(Stored items)
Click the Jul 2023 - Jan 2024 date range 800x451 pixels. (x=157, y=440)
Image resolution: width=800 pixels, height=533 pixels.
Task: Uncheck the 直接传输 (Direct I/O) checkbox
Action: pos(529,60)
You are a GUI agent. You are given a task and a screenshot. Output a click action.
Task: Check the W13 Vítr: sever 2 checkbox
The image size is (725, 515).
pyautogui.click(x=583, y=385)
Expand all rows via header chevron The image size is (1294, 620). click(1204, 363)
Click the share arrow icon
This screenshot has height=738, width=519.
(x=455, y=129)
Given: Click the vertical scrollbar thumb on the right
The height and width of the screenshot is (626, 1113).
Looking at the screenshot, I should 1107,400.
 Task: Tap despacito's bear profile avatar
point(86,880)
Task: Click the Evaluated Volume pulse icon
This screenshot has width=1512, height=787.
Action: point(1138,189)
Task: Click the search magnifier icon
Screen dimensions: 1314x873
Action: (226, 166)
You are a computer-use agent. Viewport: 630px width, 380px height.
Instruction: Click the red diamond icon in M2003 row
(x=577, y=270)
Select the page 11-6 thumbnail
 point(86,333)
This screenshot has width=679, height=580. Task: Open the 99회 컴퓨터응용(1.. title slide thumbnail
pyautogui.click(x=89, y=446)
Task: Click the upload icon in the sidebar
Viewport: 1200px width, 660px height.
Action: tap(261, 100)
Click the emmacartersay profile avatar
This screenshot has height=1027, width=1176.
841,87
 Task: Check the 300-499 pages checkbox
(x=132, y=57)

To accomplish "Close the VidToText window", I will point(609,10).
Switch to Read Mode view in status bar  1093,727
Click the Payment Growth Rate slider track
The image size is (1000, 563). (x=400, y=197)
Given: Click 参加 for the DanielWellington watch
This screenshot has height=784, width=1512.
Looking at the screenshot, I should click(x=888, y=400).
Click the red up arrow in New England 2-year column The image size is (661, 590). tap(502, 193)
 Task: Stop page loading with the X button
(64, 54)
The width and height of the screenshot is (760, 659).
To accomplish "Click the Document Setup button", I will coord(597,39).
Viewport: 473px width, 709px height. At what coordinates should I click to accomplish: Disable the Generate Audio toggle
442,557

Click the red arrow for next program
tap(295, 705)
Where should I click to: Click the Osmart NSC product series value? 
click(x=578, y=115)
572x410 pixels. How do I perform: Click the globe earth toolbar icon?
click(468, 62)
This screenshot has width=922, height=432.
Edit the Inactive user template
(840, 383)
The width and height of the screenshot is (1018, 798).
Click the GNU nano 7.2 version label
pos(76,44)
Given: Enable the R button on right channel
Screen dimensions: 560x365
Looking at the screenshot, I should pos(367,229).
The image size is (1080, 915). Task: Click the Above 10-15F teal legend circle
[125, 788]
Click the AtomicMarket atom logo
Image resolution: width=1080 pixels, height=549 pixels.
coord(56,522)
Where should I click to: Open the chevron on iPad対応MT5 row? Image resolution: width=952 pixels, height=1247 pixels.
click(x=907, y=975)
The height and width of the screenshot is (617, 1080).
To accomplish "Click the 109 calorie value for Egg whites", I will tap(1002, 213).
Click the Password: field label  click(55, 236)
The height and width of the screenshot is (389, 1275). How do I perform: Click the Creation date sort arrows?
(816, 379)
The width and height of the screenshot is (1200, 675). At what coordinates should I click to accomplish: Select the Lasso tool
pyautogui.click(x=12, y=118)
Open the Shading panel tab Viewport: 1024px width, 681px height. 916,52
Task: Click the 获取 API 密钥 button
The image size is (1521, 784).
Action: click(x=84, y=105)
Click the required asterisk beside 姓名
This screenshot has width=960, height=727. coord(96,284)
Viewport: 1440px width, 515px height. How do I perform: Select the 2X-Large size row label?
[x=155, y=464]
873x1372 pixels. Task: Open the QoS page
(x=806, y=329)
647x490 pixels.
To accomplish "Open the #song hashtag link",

→ **ACTION ITEM**:
Each entry above should be restated exactly as supplied.

→ **SOLUTION FOR THIS TASK**:
Click the Jul 2023 - Jan 2024 date range 800x451 pixels. (x=157, y=440)
Image resolution: width=800 pixels, height=533 pixels.
Task: Uncheck the 直接传输 (Direct I/O) checkbox
Action: pos(529,60)
You are a GUI agent. You are given a task and a screenshot. Output a click action.
Task: Check the W13 Vítr: sever 2 checkbox
The image size is (725, 515).
pyautogui.click(x=583, y=385)
Expand all rows via header chevron The image size is (1294, 620). click(1204, 363)
Click the share arrow icon
This screenshot has height=738, width=519.
(x=455, y=129)
Given: Click the vertical scrollbar thumb on the right
The height and width of the screenshot is (626, 1113).
Looking at the screenshot, I should 1107,400.
 Task: Tap despacito's bear profile avatar
point(86,880)
Task: Click the Evaluated Volume pulse icon
This screenshot has width=1512, height=787.
Action: point(1138,189)
Task: Click the search magnifier icon
Screen dimensions: 1314x873
Action: (226, 166)
You are a computer-use agent. Viewport: 630px width, 380px height.
Instruction: Click the red diamond icon in M2003 row
(x=577, y=270)
Select the page 11-6 thumbnail
 point(86,333)
This screenshot has width=679, height=580. Task: Open the 99회 컴퓨터응용(1.. title slide thumbnail
pyautogui.click(x=89, y=446)
Task: Click the upload icon in the sidebar
Viewport: 1200px width, 660px height.
Action: tap(261, 100)
Click the emmacartersay profile avatar
This screenshot has height=1027, width=1176.
841,87
 Task: Check the 300-499 pages checkbox
(x=132, y=57)

To accomplish "Close the VidToText window", I will point(609,10).
Switch to Read Mode view in status bar  1093,727
Click the Payment Growth Rate slider track
The image size is (1000, 563). (x=400, y=197)
Given: Click 参加 for the DanielWellington watch
This screenshot has height=784, width=1512.
Looking at the screenshot, I should click(x=888, y=400).
Click the red up arrow in New England 2-year column The image size is (661, 590). tap(502, 193)
 Task: Stop page loading with the X button
(64, 54)
The width and height of the screenshot is (760, 659).
To accomplish "Click the Document Setup button", I will coord(597,39).
Viewport: 473px width, 709px height. At what coordinates should I click to accomplish: Disable the Generate Audio toggle
442,557

Click the red arrow for next program
tap(295, 705)
Where should I click to: Click the Osmart NSC product series value? 
click(x=578, y=115)
572x410 pixels. How do I perform: Click the globe earth toolbar icon?
click(468, 62)
This screenshot has width=922, height=432.
Edit the Inactive user template
(840, 383)
The width and height of the screenshot is (1018, 798).
Click the GNU nano 7.2 version label
pos(76,44)
Given: Enable the R button on right channel
Screen dimensions: 560x365
Looking at the screenshot, I should pos(367,229).
The image size is (1080, 915). Task: Click the Above 10-15F teal legend circle
[125, 788]
Click the AtomicMarket atom logo
Image resolution: width=1080 pixels, height=549 pixels.
coord(56,522)
Where should I click to: Open the chevron on iPad対応MT5 row? Image resolution: width=952 pixels, height=1247 pixels.
click(x=907, y=975)
The height and width of the screenshot is (617, 1080).
To accomplish "Click the 109 calorie value for Egg whites", I will tap(1002, 213).
Click the Password: field label  click(55, 236)
The height and width of the screenshot is (389, 1275). How do I perform: Click the Creation date sort arrows?
(816, 379)
The width and height of the screenshot is (1200, 675). At what coordinates should I click to accomplish: Select the Lasso tool
pyautogui.click(x=12, y=118)
Open the Shading panel tab Viewport: 1024px width, 681px height. 916,52
Task: Click the 获取 API 密钥 button
The image size is (1521, 784).
Action: click(x=84, y=105)
Click the required asterisk beside 姓名
This screenshot has width=960, height=727. coord(96,284)
Viewport: 1440px width, 515px height. How do I perform: Select the 2X-Large size row label?
[x=155, y=464]
873x1372 pixels. Task: Open the QoS page
(x=806, y=329)
647x490 pixels.
To accomplish "Open the #song hashtag link",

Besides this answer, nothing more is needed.